Jane Rye

Strategies for survival

This is an account of the multiplicity of ways in which men ‘stole back time from their captors through creativity’ in the prisoner-of-war camps of Europe and the Far East.

issue 23 July 2011

This is an account of the multiplicity of ways in which men ‘stole back time from their captors through creativity’ in the prisoner-of-war camps of Europe and the Far East.

This is an account of the multiplicity of ways in which men ‘stole back time from their captors through creativity’ in the prisoner-of-war camps of Europe and the Far East. It is not about the escapers, but about the men who ‘turned the contents of a Red Cross parcel into a cooking stove, a barometer or a stage set; men who discovered a talent for painting or foreign languages, or who took exams that might help their careers when they got home’; about elaborate sporting fixtures and concerts and theatrical productions and the near-miraculous saving of lives on makeshift jungle operating tables; about ‘mental escape’ through study, gardening or birdwatching (‘captivity was in many ways the ideal setting for the keen ornithologist’), and the ‘uplifting power of genuine art and artistry’ when the chips are down.

However, Midge Gillies is a woman who cannot resist a good story; she includes prisoners’ accounts of their own capture, and stories of heroic and all too frequently tragic adventures which take their place as a counterpoint to the POWs’ efforts to create some sort of imitation of normal life — touchingly reminiscent at times of children playing house.

It is a necessary counterpoint, too, because these astonishing tales of improvisation, ingenuity and courage are so enthralling, and also so comforting in their suggestions of camaraderie and the essential goodness of human nature in a tight spot, that it is all too easy to forget the accompanying brutality and indignity. We have the testament of the survivors, the toughest, not the many who for reasons of luck or a lack of physical or spiritual stamina succumbed to starvation, disease or despair or emerged with their spirits permanently broken.
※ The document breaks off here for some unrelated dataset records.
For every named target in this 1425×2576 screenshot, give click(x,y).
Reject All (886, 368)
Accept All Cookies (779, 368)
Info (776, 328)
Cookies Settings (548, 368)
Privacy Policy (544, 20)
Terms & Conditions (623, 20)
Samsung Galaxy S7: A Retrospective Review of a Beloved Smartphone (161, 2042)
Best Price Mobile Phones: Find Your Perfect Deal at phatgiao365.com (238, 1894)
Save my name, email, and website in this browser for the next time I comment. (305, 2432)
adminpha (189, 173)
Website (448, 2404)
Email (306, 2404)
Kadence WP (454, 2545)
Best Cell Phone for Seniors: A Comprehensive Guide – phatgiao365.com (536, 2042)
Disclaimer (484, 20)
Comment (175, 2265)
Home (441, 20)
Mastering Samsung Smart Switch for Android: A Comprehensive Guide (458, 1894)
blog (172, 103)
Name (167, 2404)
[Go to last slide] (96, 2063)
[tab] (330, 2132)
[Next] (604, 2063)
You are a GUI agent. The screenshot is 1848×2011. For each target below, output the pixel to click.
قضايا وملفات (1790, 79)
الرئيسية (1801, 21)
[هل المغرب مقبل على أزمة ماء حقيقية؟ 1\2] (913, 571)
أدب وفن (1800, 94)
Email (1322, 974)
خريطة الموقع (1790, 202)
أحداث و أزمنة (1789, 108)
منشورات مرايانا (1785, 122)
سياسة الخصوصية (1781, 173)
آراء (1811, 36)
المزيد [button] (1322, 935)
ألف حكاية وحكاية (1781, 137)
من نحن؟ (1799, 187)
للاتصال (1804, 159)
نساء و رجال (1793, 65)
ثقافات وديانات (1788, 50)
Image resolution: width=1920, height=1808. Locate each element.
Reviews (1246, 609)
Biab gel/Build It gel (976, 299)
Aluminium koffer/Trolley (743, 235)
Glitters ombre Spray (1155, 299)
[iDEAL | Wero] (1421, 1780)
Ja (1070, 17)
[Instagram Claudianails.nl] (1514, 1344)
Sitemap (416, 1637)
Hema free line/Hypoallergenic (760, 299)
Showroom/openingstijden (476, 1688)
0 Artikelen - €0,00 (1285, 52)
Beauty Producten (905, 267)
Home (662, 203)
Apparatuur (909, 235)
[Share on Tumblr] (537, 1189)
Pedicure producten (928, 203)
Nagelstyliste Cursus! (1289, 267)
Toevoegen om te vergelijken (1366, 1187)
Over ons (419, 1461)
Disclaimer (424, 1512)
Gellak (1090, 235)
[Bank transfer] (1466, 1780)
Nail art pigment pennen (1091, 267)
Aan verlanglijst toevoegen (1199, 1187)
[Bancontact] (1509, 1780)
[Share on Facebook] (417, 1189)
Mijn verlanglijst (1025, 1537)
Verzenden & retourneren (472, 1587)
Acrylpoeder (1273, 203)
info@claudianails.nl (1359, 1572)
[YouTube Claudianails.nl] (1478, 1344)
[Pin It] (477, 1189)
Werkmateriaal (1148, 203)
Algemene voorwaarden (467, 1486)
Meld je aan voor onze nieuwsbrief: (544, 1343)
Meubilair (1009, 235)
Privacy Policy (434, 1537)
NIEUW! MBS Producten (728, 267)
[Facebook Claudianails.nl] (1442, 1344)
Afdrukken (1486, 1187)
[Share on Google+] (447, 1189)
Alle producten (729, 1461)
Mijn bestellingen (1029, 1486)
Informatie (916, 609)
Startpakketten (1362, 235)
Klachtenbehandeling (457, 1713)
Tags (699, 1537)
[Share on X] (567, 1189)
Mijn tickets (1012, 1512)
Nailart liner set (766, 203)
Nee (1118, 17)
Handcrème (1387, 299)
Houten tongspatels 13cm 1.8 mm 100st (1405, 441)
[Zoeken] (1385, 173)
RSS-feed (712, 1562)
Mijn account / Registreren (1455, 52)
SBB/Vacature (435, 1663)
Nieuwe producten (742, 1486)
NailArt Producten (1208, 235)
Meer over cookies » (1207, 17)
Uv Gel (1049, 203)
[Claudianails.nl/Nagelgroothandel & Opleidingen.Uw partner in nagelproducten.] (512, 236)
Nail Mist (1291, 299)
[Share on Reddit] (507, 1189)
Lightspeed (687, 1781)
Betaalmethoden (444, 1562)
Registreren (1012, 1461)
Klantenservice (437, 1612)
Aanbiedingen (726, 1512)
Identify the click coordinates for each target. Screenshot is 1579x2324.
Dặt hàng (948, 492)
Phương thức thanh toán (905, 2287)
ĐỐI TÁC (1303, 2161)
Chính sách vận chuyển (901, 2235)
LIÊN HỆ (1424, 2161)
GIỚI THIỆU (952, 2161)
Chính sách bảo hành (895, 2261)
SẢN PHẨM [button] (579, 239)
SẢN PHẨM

The book is a memorial to the author’s father, who was a POW in Germany, and her affectionate observations of the effect the experience had on him are woven unobtrusively into the narrative. She identifies ‘indefatigable optimism’ as the vital element of his survival strategy. The Barbed-Wire University is compiled from personal narratives put into context with an appropriate amount of military history, several maps, and a judicious use of statistics which provide a constant corrective to complacency

Gillies refers to the ‘hierarchy of POW suffering’. Because of distance from home, climate, diet, tropical diseases and slave-labour, incarceration was immeasurably worse in the Far East. The Germans felt ‘a cultural connection’ with their British prisoners which they did not feel for the Russians; the Japanese had no respect for soldiers who allowed themselves to be captured, and treated their prisoners accordingly.

Every facet of this epic story is covered with sensitivity, restraint, notable fairness (in dealing with such delicate matters as the disparity of conditions between officers and men, for example), and a leavening of humour; Gillies wonders gently what sort of reception Frank Bell got when, at death’s door from diptheria, beriberi and ulcers, he finds the strength somehow to lecture his fellow patients on Pascal from his hospital bed.

The book is full of unforgettable stories: of the imaginative thoughtfulness of the packers of Red Cross parcels, and of Miss Ethel Hardman, Director of the Educational Books Section, who was regarded by POWs as ‘a sort of distant but kindly aunt’; of the young Dutchman on his way to the East Indies who loses his virginity at sea to a French archeologist called Madeleine, and is taught to read hieroglyphics and set the task of finding her another ‘Tartar stone’ — inspiring heroic feats of archeological excavation along the Burma Railway.

There is the writer H.M. Belgion who corresponds with T.S. Eliot, Jonathan Cape and C.S. Lewis, receives hampers from Harrods and antiquarian books from Paris and writes a bestseller called Reading for Profit; the anatomy lecturer who uses the emaciated bodies of fellow- prisoners as diagrams (‘you could see everything’); the man who discovers a complete set of the works of George Bernard Shaw when ordered to mend the beds in a Japanese brothel; and the old Chinese lady who appears with ‘a cardboard box packed with delicate porcelain cups, each containing a small sponge cake’ for a POW work-party, and despite a terrible beating from the guards returns with her cakes the next day, undaunted. Such stories illuminate a great subject in engrossing detail.